> Exercise aim
The data that follows is to be given again, exactly as written.

┌─ Data excerpts

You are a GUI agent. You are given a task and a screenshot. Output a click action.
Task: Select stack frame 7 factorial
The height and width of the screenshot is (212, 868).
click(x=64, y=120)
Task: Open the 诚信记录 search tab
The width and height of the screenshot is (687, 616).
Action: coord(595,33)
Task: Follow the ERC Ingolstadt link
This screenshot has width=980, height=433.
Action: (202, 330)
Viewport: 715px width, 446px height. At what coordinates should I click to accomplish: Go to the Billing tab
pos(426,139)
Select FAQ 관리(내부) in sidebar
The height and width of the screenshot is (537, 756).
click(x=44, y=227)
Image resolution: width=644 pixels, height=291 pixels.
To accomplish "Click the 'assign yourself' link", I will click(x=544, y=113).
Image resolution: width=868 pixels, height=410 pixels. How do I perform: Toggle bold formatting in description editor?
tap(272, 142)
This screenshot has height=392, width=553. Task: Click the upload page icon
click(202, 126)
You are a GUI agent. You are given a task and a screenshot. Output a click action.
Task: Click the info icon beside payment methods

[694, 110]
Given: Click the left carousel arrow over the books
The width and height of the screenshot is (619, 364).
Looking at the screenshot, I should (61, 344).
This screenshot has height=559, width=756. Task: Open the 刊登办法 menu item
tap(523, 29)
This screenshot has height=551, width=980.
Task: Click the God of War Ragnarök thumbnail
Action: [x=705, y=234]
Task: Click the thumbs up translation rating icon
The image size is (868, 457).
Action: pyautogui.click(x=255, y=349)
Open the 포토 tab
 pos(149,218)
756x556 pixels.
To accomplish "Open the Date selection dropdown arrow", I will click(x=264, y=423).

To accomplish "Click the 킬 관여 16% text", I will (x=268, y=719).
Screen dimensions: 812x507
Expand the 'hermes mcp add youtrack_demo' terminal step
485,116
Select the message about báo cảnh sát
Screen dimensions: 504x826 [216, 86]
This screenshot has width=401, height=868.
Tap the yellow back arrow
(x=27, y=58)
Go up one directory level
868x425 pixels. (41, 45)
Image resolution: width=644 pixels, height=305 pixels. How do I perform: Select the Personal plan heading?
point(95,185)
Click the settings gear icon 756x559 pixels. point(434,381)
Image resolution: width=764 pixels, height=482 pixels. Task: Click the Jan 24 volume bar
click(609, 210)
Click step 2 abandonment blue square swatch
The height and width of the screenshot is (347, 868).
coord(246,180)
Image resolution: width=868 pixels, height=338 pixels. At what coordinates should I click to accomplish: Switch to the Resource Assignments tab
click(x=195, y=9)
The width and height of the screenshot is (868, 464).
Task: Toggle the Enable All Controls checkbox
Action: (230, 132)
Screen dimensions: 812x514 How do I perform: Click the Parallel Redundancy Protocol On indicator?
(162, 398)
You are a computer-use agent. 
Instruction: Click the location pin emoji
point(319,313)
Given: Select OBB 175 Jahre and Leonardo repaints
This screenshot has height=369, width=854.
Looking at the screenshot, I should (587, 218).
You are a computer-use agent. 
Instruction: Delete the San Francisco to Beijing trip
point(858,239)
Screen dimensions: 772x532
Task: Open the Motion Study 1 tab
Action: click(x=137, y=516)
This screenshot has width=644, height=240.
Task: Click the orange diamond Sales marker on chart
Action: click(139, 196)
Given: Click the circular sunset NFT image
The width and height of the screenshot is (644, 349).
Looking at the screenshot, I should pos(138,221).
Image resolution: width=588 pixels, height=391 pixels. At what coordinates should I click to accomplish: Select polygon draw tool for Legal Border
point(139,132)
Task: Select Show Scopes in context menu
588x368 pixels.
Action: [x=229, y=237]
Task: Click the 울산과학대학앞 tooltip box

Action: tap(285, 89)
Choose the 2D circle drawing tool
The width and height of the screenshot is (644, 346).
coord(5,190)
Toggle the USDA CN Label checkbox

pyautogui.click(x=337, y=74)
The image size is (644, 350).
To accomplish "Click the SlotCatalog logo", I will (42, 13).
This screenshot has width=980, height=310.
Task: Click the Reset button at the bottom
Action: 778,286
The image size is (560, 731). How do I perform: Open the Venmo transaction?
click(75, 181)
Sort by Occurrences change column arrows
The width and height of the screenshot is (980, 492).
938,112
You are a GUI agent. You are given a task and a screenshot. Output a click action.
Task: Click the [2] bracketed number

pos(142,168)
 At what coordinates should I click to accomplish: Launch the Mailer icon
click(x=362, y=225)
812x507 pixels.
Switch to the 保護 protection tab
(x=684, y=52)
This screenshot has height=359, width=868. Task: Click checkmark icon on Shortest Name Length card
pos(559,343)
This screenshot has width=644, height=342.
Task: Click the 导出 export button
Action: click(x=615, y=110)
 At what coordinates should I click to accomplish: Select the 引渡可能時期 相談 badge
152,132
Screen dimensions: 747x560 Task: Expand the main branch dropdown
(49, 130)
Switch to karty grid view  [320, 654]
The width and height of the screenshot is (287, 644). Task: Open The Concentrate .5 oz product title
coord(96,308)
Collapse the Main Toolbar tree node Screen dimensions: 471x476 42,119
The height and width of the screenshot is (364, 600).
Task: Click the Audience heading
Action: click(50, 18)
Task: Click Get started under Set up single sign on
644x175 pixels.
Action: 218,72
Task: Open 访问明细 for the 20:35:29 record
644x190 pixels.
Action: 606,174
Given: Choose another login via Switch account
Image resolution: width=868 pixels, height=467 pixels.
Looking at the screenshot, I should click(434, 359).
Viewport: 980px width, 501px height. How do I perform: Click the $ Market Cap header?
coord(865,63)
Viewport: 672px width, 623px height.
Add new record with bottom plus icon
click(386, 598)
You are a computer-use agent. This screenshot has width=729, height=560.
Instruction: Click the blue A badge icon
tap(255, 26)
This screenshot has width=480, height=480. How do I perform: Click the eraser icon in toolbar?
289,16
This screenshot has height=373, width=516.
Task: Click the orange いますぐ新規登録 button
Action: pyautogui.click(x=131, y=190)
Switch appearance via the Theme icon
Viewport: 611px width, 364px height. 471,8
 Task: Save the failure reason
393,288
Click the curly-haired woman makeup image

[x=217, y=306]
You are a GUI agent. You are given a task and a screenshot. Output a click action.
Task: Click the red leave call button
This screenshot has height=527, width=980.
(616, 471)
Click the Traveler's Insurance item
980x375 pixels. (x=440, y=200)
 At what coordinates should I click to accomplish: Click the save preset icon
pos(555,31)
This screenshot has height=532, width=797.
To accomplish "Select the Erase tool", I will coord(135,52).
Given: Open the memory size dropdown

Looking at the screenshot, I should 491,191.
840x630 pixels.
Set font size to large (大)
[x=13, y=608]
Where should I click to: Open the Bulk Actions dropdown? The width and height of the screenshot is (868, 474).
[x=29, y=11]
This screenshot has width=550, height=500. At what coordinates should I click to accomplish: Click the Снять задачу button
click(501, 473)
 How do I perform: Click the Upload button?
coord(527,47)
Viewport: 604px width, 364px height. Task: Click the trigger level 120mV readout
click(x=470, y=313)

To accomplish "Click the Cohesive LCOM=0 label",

└─

> Finished task
You are a GUI agent. You are given a task and a screenshot. Output a click action.
Task: Select stack frame 7 factorial
The height and width of the screenshot is (212, 868).
click(x=64, y=120)
Task: Open the 诚信记录 search tab
The width and height of the screenshot is (687, 616).
Action: coord(595,33)
Task: Follow the ERC Ingolstadt link
This screenshot has width=980, height=433.
Action: (202, 330)
Viewport: 715px width, 446px height. At what coordinates should I click to accomplish: Go to the Billing tab
pos(426,139)
Select FAQ 관리(내부) in sidebar
The height and width of the screenshot is (537, 756).
click(x=44, y=227)
Image resolution: width=644 pixels, height=291 pixels.
To accomplish "Click the 'assign yourself' link", I will click(x=544, y=113).
Image resolution: width=868 pixels, height=410 pixels. How do I perform: Toggle bold formatting in description editor?
tap(272, 142)
This screenshot has height=392, width=553. Task: Click the upload page icon
click(202, 126)
You are a GUI agent. You are given a task and a screenshot. Output a click action.
Task: Click the info icon beside payment methods

[694, 110]
Given: Click the left carousel arrow over the books
The width and height of the screenshot is (619, 364).
Looking at the screenshot, I should (61, 344).
This screenshot has height=559, width=756. Task: Open the 刊登办法 menu item
tap(523, 29)
This screenshot has height=551, width=980.
Task: Click the God of War Ragnarök thumbnail
Action: [x=705, y=234]
Task: Click the thumbs up translation rating icon
The image size is (868, 457).
Action: pyautogui.click(x=255, y=349)
Open the 포토 tab
 pos(149,218)
756x556 pixels.
To accomplish "Open the Date selection dropdown arrow", I will click(x=264, y=423).

To accomplish "Click the 킬 관여 16% text", I will (x=268, y=719).
Screen dimensions: 812x507
Expand the 'hermes mcp add youtrack_demo' terminal step
485,116
Select the message about báo cảnh sát
Screen dimensions: 504x826 [216, 86]
This screenshot has width=401, height=868.
Tap the yellow back arrow
(x=27, y=58)
Go up one directory level
868x425 pixels. (41, 45)
Image resolution: width=644 pixels, height=305 pixels. How do I perform: Select the Personal plan heading?
point(95,185)
Click the settings gear icon 756x559 pixels. point(434,381)
Image resolution: width=764 pixels, height=482 pixels. Task: Click the Jan 24 volume bar
click(609, 210)
Click step 2 abandonment blue square swatch
The height and width of the screenshot is (347, 868).
coord(246,180)
Image resolution: width=868 pixels, height=338 pixels. At what coordinates should I click to accomplish: Switch to the Resource Assignments tab
click(x=195, y=9)
The width and height of the screenshot is (868, 464).
Task: Toggle the Enable All Controls checkbox
Action: (230, 132)
Screen dimensions: 812x514 How do I perform: Click the Parallel Redundancy Protocol On indicator?
(162, 398)
You are a computer-use agent. 
Instruction: Click the location pin emoji
point(319,313)
Given: Select OBB 175 Jahre and Leonardo repaints
This screenshot has height=369, width=854.
Looking at the screenshot, I should (587, 218).
You are a computer-use agent. 
Instruction: Delete the San Francisco to Beijing trip
point(858,239)
Screen dimensions: 772x532
Task: Open the Motion Study 1 tab
Action: click(x=137, y=516)
This screenshot has width=644, height=240.
Task: Click the orange diamond Sales marker on chart
Action: click(139, 196)
Given: Click the circular sunset NFT image
The width and height of the screenshot is (644, 349).
Looking at the screenshot, I should pos(138,221).
Image resolution: width=588 pixels, height=391 pixels. At what coordinates should I click to accomplish: Select polygon draw tool for Legal Border
point(139,132)
Task: Select Show Scopes in context menu
588x368 pixels.
Action: [x=229, y=237]
Task: Click the 울산과학대학앞 tooltip box

Action: tap(285, 89)
Choose the 2D circle drawing tool
The width and height of the screenshot is (644, 346).
coord(5,190)
Toggle the USDA CN Label checkbox

pyautogui.click(x=337, y=74)
The image size is (644, 350).
To accomplish "Click the SlotCatalog logo", I will (42, 13).
This screenshot has width=980, height=310.
Task: Click the Reset button at the bottom
Action: 778,286
The image size is (560, 731). How do I perform: Open the Venmo transaction?
click(75, 181)
Sort by Occurrences change column arrows
The width and height of the screenshot is (980, 492).
938,112
You are a GUI agent. You are given a task and a screenshot. Output a click action.
Task: Click the [2] bracketed number

pos(142,168)
 At what coordinates should I click to accomplish: Launch the Mailer icon
click(x=362, y=225)
812x507 pixels.
Switch to the 保護 protection tab
(x=684, y=52)
This screenshot has height=359, width=868. Task: Click checkmark icon on Shortest Name Length card
pos(559,343)
This screenshot has width=644, height=342.
Task: Click the 导出 export button
Action: click(x=615, y=110)
 At what coordinates should I click to accomplish: Select the 引渡可能時期 相談 badge
152,132
Screen dimensions: 747x560 Task: Expand the main branch dropdown
(49, 130)
Switch to karty grid view  [320, 654]
The width and height of the screenshot is (287, 644). Task: Open The Concentrate .5 oz product title
coord(96,308)
Collapse the Main Toolbar tree node Screen dimensions: 471x476 42,119
The height and width of the screenshot is (364, 600).
Task: Click the Audience heading
Action: click(50, 18)
Task: Click Get started under Set up single sign on
644x175 pixels.
Action: 218,72
Task: Open 访问明细 for the 20:35:29 record
644x190 pixels.
Action: 606,174
Given: Choose another login via Switch account
Image resolution: width=868 pixels, height=467 pixels.
Looking at the screenshot, I should click(434, 359).
Viewport: 980px width, 501px height. How do I perform: Click the $ Market Cap header?
coord(865,63)
Viewport: 672px width, 623px height.
Add new record with bottom plus icon
click(386, 598)
You are a computer-use agent. This screenshot has width=729, height=560.
Instruction: Click the blue A badge icon
tap(255, 26)
This screenshot has width=480, height=480. How do I perform: Click the eraser icon in toolbar?
289,16
This screenshot has height=373, width=516.
Task: Click the orange いますぐ新規登録 button
Action: pyautogui.click(x=131, y=190)
Switch appearance via the Theme icon
Viewport: 611px width, 364px height. 471,8
 Task: Save the failure reason
393,288
Click the curly-haired woman makeup image

[x=217, y=306]
You are a GUI agent. You are given a task and a screenshot. Output a click action.
Task: Click the red leave call button
This screenshot has height=527, width=980.
(616, 471)
Click the Traveler's Insurance item
980x375 pixels. (x=440, y=200)
 At what coordinates should I click to accomplish: Click the save preset icon
pos(555,31)
This screenshot has height=532, width=797.
To accomplish "Select the Erase tool", I will coord(135,52).
Given: Open the memory size dropdown

Looking at the screenshot, I should 491,191.
840x630 pixels.
Set font size to large (大)
[x=13, y=608]
Where should I click to: Open the Bulk Actions dropdown? The width and height of the screenshot is (868, 474).
[x=29, y=11]
This screenshot has width=550, height=500. At what coordinates should I click to accomplish: Click the Снять задачу button
click(501, 473)
 How do I perform: Click the Upload button?
coord(527,47)
Viewport: 604px width, 364px height. Task: Click the trigger level 120mV readout
click(x=470, y=313)

To accomplish "Click the Cohesive LCOM=0 label",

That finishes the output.